Testing the limits of AI deep research

FAIL stamp
The experiment

I used Abacus AI's Deep Agent to conduct research on what I thought was an unsolvable problem: finding small family foundations willing to support grassroots voter turnout efforts. And you know what? I was right. It is an unsolvable problem.

My starting assumption was that small family foundations would be a good fit for us as a small, all-volunteer organization: smaller grants, fewer reporting requirements, more flexibility.
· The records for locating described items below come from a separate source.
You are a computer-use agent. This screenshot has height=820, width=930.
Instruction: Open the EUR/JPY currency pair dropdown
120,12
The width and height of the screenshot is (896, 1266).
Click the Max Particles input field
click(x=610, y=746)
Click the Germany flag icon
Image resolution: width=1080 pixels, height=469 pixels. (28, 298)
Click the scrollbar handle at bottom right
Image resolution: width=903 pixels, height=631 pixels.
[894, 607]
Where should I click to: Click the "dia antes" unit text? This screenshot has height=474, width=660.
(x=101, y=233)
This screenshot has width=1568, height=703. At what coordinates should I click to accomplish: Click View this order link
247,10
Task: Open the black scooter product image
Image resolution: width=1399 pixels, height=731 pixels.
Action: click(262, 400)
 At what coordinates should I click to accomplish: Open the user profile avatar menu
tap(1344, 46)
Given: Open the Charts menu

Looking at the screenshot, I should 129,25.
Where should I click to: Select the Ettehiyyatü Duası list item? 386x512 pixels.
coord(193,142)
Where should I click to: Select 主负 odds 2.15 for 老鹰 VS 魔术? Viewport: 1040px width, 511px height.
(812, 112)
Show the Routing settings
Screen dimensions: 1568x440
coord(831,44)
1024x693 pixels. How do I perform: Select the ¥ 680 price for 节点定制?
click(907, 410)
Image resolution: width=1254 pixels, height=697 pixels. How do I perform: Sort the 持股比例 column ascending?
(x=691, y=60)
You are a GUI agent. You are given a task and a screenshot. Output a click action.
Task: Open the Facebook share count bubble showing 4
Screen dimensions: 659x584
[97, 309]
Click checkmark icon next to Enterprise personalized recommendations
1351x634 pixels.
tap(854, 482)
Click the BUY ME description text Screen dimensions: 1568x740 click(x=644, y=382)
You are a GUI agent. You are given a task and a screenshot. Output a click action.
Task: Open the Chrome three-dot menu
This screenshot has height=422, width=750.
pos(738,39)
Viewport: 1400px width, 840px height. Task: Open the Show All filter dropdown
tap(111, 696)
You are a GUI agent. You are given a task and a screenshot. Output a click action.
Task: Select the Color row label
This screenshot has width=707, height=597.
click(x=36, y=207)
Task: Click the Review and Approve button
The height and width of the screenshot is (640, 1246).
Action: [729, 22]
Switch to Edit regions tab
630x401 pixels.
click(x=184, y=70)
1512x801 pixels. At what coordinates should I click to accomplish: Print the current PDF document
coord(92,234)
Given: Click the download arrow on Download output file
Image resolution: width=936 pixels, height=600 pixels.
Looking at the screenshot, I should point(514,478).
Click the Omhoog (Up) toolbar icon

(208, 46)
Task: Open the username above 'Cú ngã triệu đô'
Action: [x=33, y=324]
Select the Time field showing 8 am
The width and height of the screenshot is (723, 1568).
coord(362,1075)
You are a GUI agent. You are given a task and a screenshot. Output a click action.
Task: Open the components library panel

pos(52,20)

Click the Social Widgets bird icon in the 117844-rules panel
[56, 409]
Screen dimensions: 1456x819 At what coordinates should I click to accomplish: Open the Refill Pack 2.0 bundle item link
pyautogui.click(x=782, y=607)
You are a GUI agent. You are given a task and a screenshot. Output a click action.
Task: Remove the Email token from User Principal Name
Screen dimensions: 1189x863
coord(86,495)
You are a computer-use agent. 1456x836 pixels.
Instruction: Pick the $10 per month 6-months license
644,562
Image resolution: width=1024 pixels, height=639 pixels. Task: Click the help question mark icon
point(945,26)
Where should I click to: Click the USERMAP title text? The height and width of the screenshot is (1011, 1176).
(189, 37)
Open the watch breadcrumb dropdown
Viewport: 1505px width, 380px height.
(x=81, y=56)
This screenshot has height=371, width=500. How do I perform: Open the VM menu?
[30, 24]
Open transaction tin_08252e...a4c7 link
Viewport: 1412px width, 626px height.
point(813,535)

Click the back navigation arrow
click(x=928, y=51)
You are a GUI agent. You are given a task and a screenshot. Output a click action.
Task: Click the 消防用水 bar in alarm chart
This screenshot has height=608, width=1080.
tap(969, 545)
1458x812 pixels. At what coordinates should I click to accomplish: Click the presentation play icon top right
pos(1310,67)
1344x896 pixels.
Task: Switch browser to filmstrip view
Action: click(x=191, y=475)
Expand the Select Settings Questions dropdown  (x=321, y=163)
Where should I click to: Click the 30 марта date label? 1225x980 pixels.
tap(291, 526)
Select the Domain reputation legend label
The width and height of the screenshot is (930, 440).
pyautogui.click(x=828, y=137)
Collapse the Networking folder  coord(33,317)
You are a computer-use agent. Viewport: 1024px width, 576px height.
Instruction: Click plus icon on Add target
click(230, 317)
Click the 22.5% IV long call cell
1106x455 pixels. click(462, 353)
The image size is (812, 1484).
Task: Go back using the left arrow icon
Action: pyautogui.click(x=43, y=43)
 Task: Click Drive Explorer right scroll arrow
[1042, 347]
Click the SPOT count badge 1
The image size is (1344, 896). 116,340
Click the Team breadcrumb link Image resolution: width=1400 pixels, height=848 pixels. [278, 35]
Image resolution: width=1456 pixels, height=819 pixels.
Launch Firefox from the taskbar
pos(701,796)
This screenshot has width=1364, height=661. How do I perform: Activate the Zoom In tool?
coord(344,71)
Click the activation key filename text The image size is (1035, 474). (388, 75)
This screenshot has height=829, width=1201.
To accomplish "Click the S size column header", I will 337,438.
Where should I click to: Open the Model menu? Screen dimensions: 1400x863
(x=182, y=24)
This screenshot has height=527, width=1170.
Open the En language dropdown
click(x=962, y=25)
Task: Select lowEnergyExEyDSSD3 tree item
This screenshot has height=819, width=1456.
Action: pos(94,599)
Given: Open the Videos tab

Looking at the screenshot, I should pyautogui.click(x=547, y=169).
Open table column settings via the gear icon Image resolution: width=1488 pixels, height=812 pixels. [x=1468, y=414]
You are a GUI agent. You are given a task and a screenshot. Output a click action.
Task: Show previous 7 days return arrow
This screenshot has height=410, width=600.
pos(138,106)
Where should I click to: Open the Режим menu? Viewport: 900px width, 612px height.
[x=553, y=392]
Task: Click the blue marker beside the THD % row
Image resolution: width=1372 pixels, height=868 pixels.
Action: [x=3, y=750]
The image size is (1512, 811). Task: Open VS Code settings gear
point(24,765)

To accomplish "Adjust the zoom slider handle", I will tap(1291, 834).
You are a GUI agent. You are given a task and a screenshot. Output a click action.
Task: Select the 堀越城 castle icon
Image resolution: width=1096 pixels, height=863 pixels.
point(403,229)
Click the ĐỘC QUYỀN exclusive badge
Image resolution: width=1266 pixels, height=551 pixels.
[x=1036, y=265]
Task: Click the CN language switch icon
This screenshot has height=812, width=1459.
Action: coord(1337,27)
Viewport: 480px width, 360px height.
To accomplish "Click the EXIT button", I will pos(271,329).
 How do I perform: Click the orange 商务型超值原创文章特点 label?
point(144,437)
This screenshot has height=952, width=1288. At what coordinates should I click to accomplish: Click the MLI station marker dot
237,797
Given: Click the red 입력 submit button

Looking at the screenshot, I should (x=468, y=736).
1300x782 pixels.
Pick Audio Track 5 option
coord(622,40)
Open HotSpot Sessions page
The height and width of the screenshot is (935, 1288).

Although the organization supports voter turnout across the country, we thought family foundations might support efforts in their states / communities.

The mistake

I hoped that AI could wade through mountains of 990s and annual reports to find a donor providing just what we needed. But like any experiment — you can't think your way out of a faulty hypothesis. I was too focused on what we needed, and not focused enough on what these kinds of donors are willing to fund.


What I should have known
  • Philanthropy is based on relationships — prospecting donors is just not strictly an information problem, and not well suited for AI research.
  • Funding for voting issues is almost entirely funded through large national organizations and networks.
  • Family foundations are locally focused, and not interested in geographically diverse organizations.
Next time

I will spend more time on the front end, stress testing my assumptions before dedicating effort to deep research. Trawling 990s for median grant sizes or clusters of foundations funding the same recipients would be much more suited to AI research.